Brock prestijli bir aileden geliyordu. Erkek egemen adalet, suçu yine kadının üzerine atmaya kararlıydı.

Öyle bir kampanya sağlandı ki; medyada Brock'un sadece yıllık için çektirdiği fotoğrafı yayınlandı ve sürekli "başarılı yüzücü" olduğu vurgulandı.

Brock isimli tecavüzcünün babası ise "Zavallı oğlumun, 20 dakikalık bir şeyden dolayı hayatı karardı!" açıklamasında bulunarak, "küçük bir mesele" ile genç bir yüzücünün kariyerini mahvetmenin zalimce olduğunu söyledi.

Tecavüzcünün zengin babasının sonradan mağdur kadının hayatı ile ilgili bilgi toplaması amaçlı bir dedektif tuttuğu da ortaya çıktı.

Zira, kadının hayatındaki en önemsiz detaylar bile tecavüze bir mazeret olarak sunulacaktı. Anlaşılan o ki; Amerika'nın erkek egemen ve beyaz sisteminde en üstlerde bulunan baba, işlerin nasıl ilerleyeceğini çok iyi biliyordu.

Sonuç ne oldu dersiniz?

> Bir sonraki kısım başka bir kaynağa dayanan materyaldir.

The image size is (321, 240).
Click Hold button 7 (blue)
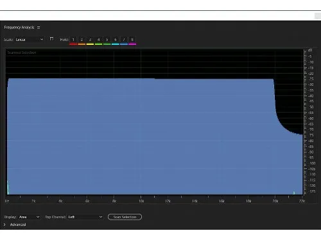pyautogui.click(x=124, y=40)
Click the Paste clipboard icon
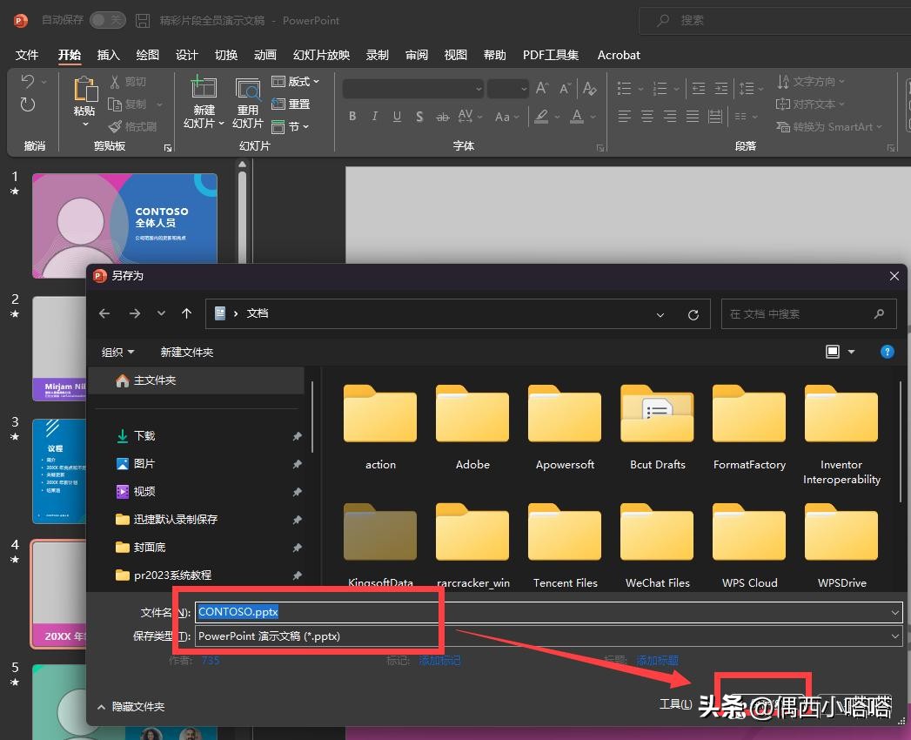 [84, 91]
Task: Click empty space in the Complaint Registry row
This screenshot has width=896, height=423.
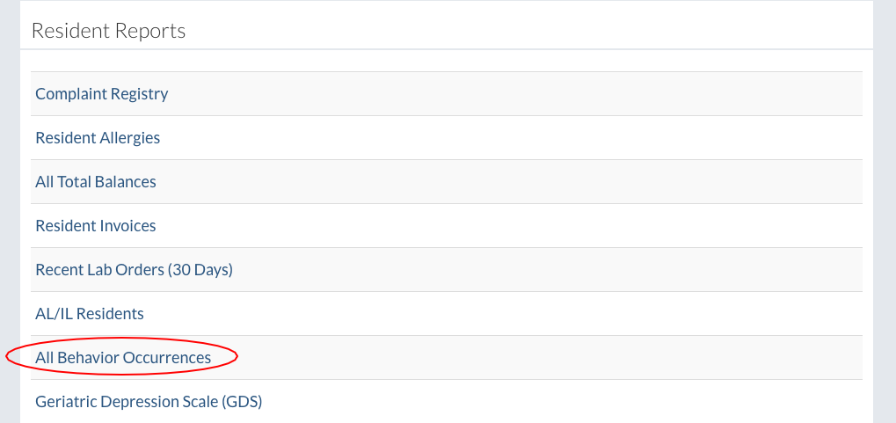Action: coord(528,94)
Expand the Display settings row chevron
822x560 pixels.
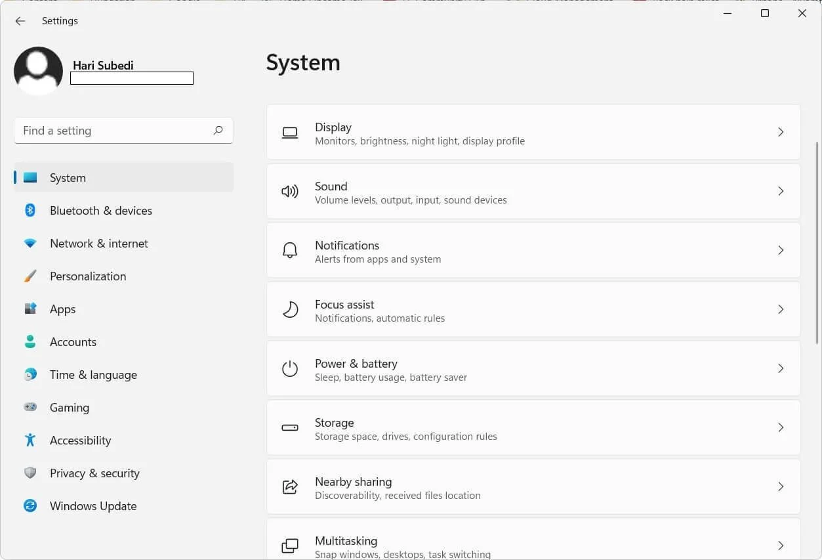781,132
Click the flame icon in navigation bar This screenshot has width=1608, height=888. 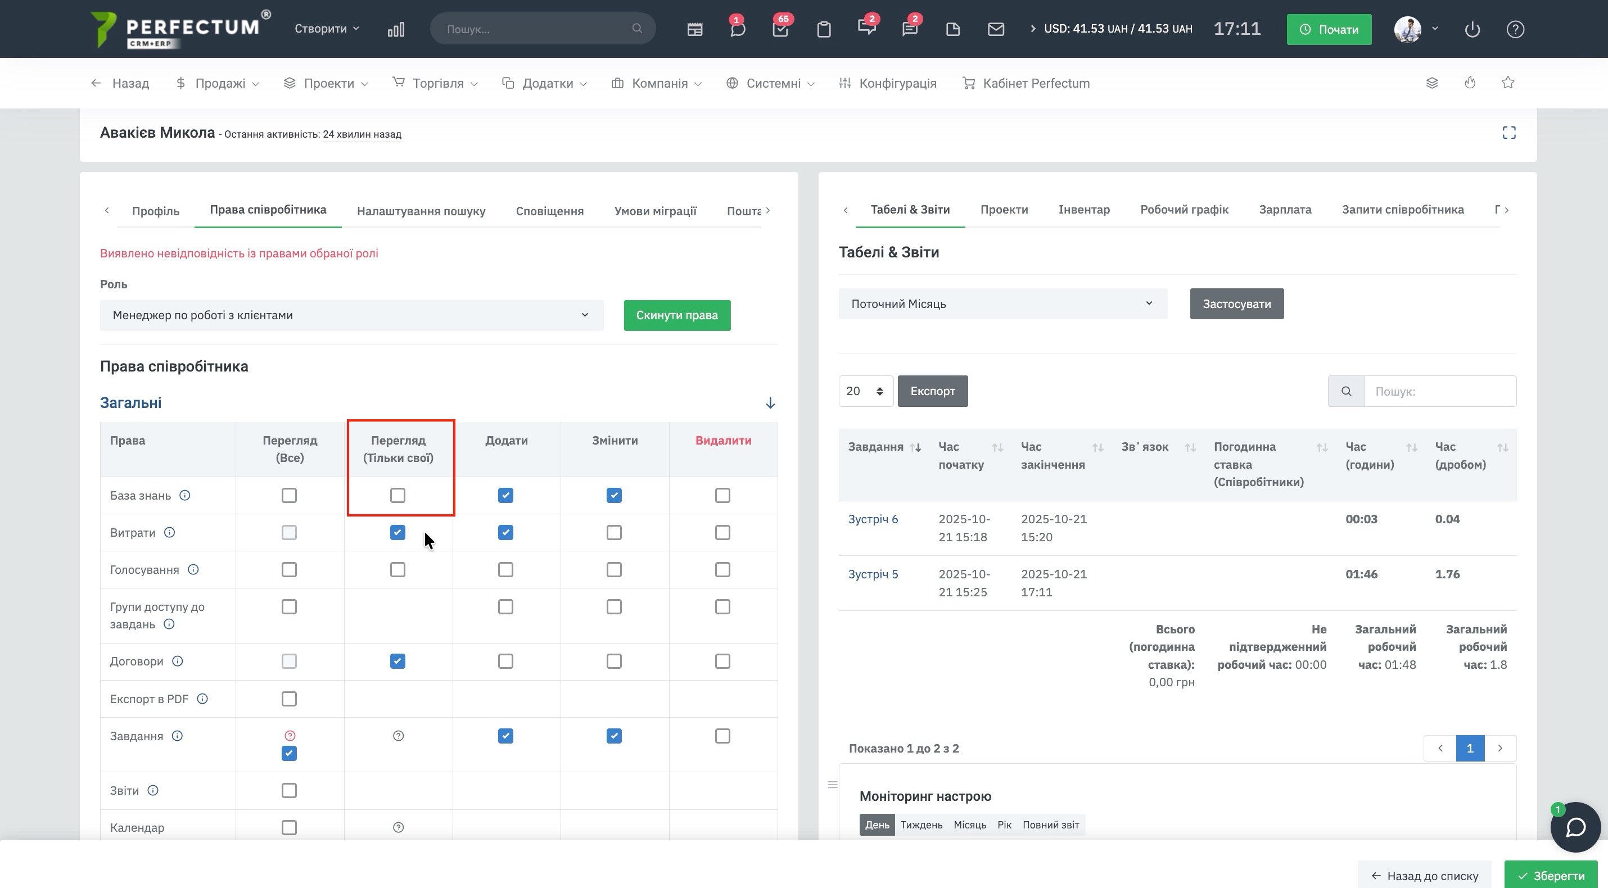(1470, 83)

Sadece 6 ay hapis cezası. Üstelik, iyi hal indirimi ile toplamda sadece 3 ay!

Bu arada Amerika'da verilen diğer cezalara bakalım: Brock Turner ile aynı suçu işleyen siyahi bir Amerikan vatandaşına 15-25 yıl arası ceza verilmişti.

Bir kadına saldıran polise silahsız bir şekilde müdahale eden Jasmine Abdullah isimli siyahi kadın ise tam 6 yıl hapis cezasına çarptırılmıştı.

Bir marketten saç bakım ürünü çalarken yakalanan Yvonne Williams ise 5 yıl hapis cezası almıştı.

Bu adaletsiz kararı veren yargıç Aaron Persky halkın öfkesini kısa sürede kazandı; görevden alınması için 1 milyona yakın imza toplandı.

Bu imza verenlerin arasında başka hukuk çalışanları, avukatlar ve yargıçlar da vardı.

Olayların başından beri isminin açıklanmasını istemeyen kadın, davanın bu adaletsiz karar ile sonuçlanmasıyla mahkemeye açık bir mektup yazdı.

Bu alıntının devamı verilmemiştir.